To build the library, fork the repo locally and do the following in the top of the source tree (out-of-source build is required!):

mkdir build
cd build
cmake [options] ..
make [-jn]

The -jn flag tells make to use n threads while compiling (e.g. -j4 would use four threads), and is highly recommended if your computer can cope, as the generated code files can all be compiled independently of one another.

The options after cmake above can be included using the syntax -DOPTION=value. The pertinent options are as follows:

  • LIBECPINT_MAX_L = the maximum angular momentum (in both orbital and ECP basis) required. The default is 5 (i.e. h-type functions), but this can easily be increased. Note that the higher this value, the longer the code generation will take (especially if optimization flags have not been added - see below), but it will not greatly affect compilation time.
  • CMAKE_CXX_FLAGS = any additional flags to be passed to the compiler. It is strongly recommended that you provide optimization flags, e.g. at least -O2 if not -O3 for gcc/clang.
  • LIBECPINT_MAX_UNROL = the maximum angular momentum for which the whole integral is unrolled. The default is 2. It is strongly recommended that you do not increase this past 4, as the compilation time and file sizes increase significantly. For reference, the following table gives compilation times and max. file sizes with -O3 optimization flags and GCC 6.3.0:
LIBECPINT_MAX_UNROL Compilation time (minutes) Max. file size (MB)
1 2 0.02
2 10 1.0
3 54 24.1
4 191 556.2

Testing and installation

To test and install the build, do

make test
make install

Documentation

Code documentation can be generated using doxygen in the folder doc/doxygen. Examples of how to use the library can be found in the tests directory.

The usage documentation is currently spare and under development - apologies, we hope to rectify this soon, along with providing a better API!

Performance

The angular momenta that have been fully unrolled will evaluate very rapidly, but the higher angular momenta will be noticeably slower. We are currently looking at ways to reduce this cost, but as these only make up a very small amount of the total number of integrals (which in turn are only a fraction of the total computation time in an actual calculation), it is very unlikely the ECP integrals will ever become a bottleneck.

Acknowledging usage

If you use this library in your program and find it helpful, that's great! Any feedback would be much appreciated. If you publish results using this library, please consider citing the following paper detailing the implementation:

R. A. Shaw, J. G. Hill, J. Chem. Phys. 147, 074108 (2017); doi: 10.1063/1.4986887

A full bibtex citation can be found in CITATION in the main directory.

Work in progress

Currently in the development version but not yet stable

  • First and second derivatives
  • GoogleTest unit testing suite, to work with continuous integration

In the near future

  • An improved API
  • A built in ECP library

Regenerating the radial code

The recursive radial integral code has been pre-generated, as the current setting has been calibrated to balance accuracy and efficiency.
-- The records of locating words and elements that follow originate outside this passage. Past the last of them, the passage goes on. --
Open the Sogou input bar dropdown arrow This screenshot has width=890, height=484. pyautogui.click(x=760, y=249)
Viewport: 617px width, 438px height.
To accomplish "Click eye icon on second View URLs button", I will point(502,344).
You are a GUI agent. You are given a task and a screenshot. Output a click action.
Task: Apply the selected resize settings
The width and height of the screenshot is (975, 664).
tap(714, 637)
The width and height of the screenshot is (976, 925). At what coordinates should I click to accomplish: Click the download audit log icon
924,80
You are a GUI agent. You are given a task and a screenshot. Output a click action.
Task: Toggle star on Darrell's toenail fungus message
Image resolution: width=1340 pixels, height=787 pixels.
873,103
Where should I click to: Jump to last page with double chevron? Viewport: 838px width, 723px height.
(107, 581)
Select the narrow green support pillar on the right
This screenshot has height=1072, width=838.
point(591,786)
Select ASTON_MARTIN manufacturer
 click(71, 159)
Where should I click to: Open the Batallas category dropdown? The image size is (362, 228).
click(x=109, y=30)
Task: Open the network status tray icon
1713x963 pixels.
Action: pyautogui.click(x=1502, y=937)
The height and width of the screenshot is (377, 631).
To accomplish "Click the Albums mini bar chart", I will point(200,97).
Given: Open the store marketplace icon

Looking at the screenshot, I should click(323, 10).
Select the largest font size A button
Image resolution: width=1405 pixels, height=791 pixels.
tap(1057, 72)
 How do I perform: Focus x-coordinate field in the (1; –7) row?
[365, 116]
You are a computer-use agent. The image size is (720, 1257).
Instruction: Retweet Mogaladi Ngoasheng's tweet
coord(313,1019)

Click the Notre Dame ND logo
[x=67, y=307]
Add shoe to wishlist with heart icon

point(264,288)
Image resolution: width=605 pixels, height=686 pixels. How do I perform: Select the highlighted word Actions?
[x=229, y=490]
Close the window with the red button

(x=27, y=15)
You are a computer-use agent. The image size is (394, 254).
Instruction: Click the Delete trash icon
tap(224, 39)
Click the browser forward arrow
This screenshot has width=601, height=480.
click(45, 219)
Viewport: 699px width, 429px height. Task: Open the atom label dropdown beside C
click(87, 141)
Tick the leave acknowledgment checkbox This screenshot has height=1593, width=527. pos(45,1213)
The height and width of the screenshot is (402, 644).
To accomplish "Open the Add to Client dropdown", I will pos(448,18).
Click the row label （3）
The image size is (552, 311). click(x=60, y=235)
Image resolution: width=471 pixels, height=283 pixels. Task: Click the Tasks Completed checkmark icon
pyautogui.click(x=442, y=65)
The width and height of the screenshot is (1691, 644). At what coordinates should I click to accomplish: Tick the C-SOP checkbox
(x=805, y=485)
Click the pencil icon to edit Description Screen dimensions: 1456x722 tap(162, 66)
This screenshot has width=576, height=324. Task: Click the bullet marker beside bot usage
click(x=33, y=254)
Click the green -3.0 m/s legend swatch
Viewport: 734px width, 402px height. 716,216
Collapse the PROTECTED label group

If you would like to experiment (warning: after reading the paper cited above), go into the directory src/generated/radial. Edit the top line of unrol_radial.py to change MAX_UNROL_AM, the maximum angular momentum to be unrolled. Then do the following:

python3 unrol_radial.py
./generate.sh

This will generate the simplified recursive integrals and then piece together the radial_gen.cpp file and place it in the correct location. It should be very safe (but not very efficient) to decrease MAX_UNROL_AM, but be prepared for things to break if you increase it too much.